The more we look at the data Enkata produces, the more it becomes clear that claims payers need Enkata if they want to make substantial quality and productivity gains in their manual claims paying operations. There are many ways claims payers can improve their processes, but all of the largest potential improvements come specifically from understanding how people work.
When we look at this work, we see several areas where simple changes can lead to dramatic improvements. There are skill gaps, especially where remote employees don’t understand that they are doings something the wrong way. There are poor processes, where certain steps and tools slow workers down and lead to reduced productivity. And, unfortunately, there are always a small number of processors who game the system, producing fewer finalized claims and more errors than they should. When they address these behaviors a company can easily boost productivity by 10% or more.
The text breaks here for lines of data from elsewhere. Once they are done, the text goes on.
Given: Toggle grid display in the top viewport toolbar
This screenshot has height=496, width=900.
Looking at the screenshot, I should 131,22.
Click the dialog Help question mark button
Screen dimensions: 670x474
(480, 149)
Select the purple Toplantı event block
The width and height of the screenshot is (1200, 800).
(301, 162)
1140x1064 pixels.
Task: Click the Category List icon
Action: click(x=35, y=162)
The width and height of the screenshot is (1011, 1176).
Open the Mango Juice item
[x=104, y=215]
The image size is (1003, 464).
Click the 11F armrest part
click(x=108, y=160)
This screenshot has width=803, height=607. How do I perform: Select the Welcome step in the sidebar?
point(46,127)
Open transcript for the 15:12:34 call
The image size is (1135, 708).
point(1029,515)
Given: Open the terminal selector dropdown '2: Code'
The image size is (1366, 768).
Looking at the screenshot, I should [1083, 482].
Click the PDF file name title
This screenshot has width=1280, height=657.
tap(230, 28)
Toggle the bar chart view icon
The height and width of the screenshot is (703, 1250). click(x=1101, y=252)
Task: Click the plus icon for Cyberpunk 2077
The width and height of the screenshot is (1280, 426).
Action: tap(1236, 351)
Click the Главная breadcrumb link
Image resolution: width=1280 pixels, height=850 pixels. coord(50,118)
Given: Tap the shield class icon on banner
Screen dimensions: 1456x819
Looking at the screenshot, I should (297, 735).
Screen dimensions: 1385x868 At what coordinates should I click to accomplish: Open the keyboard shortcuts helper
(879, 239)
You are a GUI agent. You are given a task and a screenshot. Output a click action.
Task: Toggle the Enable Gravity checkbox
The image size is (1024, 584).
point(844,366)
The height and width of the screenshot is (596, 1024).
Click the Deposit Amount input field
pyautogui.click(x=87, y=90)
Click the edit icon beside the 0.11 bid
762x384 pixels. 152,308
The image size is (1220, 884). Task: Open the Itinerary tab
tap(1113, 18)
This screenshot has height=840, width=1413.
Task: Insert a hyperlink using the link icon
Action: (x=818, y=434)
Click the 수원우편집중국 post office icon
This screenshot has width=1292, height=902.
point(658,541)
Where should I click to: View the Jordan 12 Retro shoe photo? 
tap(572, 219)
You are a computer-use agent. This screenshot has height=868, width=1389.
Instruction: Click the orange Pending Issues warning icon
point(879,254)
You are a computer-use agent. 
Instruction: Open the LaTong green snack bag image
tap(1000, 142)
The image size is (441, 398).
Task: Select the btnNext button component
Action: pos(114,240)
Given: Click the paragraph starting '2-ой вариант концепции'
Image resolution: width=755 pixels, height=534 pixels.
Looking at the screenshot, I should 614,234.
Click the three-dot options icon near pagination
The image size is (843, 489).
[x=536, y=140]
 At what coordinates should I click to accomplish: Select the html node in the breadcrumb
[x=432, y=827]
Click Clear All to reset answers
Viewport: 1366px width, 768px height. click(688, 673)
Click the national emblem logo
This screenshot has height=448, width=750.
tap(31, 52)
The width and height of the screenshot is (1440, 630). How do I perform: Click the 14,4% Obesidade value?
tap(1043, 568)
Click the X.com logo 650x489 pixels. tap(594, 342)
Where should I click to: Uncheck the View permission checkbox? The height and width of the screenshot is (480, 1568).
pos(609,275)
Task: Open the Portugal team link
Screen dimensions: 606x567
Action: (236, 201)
It turns out that some of the problems that lower productivity also lead to significant accuracy problems. We see behavior patterns that are highly predictive of errors. For example, some people switch between email, instant messaging and complex claim types at a high rate. This kind of multitasking on complex tasks has a serious impact on accuracy. Likewise, people working in a hurry will skip important quality control steps, and some people simply don’t know what to do. Enkata provides a uniquely powerful tool for identifying and correcting these causes of errors. Although Enkata greatly improves productivity metrics like claims per hour, the accuracy improvements are perhaps more valuable.
Companies are always looking for ways to improve efficiency. For claims payers, there are projects to be done around tweaking auto-adjudication, identifying fraud, improving macros, etc. While these projects are important, and can have a strong ROI, companies that fail to look closely at how their workers perform will always be overlooking the most significant potential improvement they can have.